## Required work
Can you reproduce the material below with "GUI agent" swapped for "interface assistant" everywhere it occurs, leaving everything else unchanged?

>> Start Dataset rows

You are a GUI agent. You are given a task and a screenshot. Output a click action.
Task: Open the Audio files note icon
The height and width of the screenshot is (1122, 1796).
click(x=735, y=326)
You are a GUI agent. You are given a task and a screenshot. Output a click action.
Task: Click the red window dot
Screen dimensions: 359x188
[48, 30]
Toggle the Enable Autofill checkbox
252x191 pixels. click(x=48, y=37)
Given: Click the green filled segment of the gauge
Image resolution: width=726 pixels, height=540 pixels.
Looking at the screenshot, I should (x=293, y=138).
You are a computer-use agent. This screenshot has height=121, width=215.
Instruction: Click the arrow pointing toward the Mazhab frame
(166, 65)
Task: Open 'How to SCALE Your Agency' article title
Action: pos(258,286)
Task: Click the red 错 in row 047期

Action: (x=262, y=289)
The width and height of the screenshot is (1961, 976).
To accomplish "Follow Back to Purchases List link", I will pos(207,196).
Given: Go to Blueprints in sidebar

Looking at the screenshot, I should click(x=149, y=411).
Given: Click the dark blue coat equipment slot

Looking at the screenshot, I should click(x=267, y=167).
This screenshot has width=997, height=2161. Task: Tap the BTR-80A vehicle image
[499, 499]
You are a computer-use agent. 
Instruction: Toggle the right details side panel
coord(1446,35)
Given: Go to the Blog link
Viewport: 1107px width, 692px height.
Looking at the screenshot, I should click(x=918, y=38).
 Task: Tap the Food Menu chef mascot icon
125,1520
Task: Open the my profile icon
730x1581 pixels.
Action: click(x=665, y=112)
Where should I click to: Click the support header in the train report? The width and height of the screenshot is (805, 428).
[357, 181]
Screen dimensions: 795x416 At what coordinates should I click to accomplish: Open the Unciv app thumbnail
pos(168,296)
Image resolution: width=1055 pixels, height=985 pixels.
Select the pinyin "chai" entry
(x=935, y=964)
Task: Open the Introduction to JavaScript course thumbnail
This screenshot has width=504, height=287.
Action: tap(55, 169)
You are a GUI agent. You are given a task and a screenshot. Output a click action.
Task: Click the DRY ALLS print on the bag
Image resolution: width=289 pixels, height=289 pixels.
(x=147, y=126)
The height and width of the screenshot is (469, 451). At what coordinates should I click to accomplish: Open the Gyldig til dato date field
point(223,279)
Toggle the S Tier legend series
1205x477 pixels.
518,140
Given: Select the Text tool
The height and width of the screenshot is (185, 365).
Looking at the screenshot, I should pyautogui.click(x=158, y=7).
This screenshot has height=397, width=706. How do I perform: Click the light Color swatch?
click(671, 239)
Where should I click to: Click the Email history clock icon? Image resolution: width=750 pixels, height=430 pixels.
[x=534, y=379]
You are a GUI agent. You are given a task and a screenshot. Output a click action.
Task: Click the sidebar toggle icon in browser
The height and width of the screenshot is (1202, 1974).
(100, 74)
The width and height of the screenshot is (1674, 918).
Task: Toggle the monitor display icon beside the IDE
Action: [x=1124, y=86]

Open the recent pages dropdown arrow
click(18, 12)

>> End Dataset rows

## Response below
You are a interface assistant. You are given a task and a screenshot. Output a click action.
Task: Open the Audio files note icon
The height and width of the screenshot is (1122, 1796).
click(x=735, y=326)
You are a interface assistant. You are given a task and a screenshot. Output a click action.
Task: Click the red window dot
Screen dimensions: 359x188
[48, 30]
Toggle the Enable Autofill checkbox
252x191 pixels. click(x=48, y=37)
Given: Click the green filled segment of the gauge
Image resolution: width=726 pixels, height=540 pixels.
Looking at the screenshot, I should (x=293, y=138).
You are a computer-use agent. This screenshot has height=121, width=215.
Instruction: Click the arrow pointing toward the Mazhab frame
(166, 65)
Task: Open 'How to SCALE Your Agency' article title
Action: pos(258,286)
Task: Click the red 错 in row 047期

Action: (x=262, y=289)
The width and height of the screenshot is (1961, 976).
To accomplish "Follow Back to Purchases List link", I will pos(207,196).
Given: Go to Blueprints in sidebar

Looking at the screenshot, I should click(x=149, y=411).
Given: Click the dark blue coat equipment slot

Looking at the screenshot, I should click(x=267, y=167).
This screenshot has width=997, height=2161. Task: Tap the BTR-80A vehicle image
[499, 499]
You are a computer-use agent. 
Instruction: Toggle the right details side panel
coord(1446,35)
Given: Go to the Blog link
Viewport: 1107px width, 692px height.
Looking at the screenshot, I should click(x=918, y=38).
 Task: Tap the Food Menu chef mascot icon
125,1520
Task: Open the my profile icon
730x1581 pixels.
Action: click(x=665, y=112)
Where should I click to: Click the support header in the train report? The width and height of the screenshot is (805, 428).
[357, 181]
Screen dimensions: 795x416 At what coordinates should I click to accomplish: Open the Unciv app thumbnail
pos(168,296)
Image resolution: width=1055 pixels, height=985 pixels.
Select the pinyin "chai" entry
(x=935, y=964)
Task: Open the Introduction to JavaScript course thumbnail
This screenshot has width=504, height=287.
Action: tap(55, 169)
You are a interface assistant. You are given a task and a screenshot. Output a click action.
Task: Click the DRY ALLS print on the bag
Image resolution: width=289 pixels, height=289 pixels.
(x=147, y=126)
The height and width of the screenshot is (469, 451). At what coordinates should I click to accomplish: Open the Gyldig til dato date field
point(223,279)
Toggle the S Tier legend series
1205x477 pixels.
518,140
Given: Select the Text tool
The height and width of the screenshot is (185, 365).
Looking at the screenshot, I should pyautogui.click(x=158, y=7).
This screenshot has height=397, width=706. How do I perform: Click the light Color swatch?
click(671, 239)
Where should I click to: Click the Email history clock icon? Image resolution: width=750 pixels, height=430 pixels.
[x=534, y=379]
You are a interface assistant. You are given a task and a screenshot. Output a click action.
Task: Click the sidebar toggle icon in browser
The height and width of the screenshot is (1202, 1974).
(100, 74)
The width and height of the screenshot is (1674, 918).
Task: Toggle the monitor display icon beside the IDE
Action: [x=1124, y=86]

Open the recent pages dropdown arrow
click(18, 12)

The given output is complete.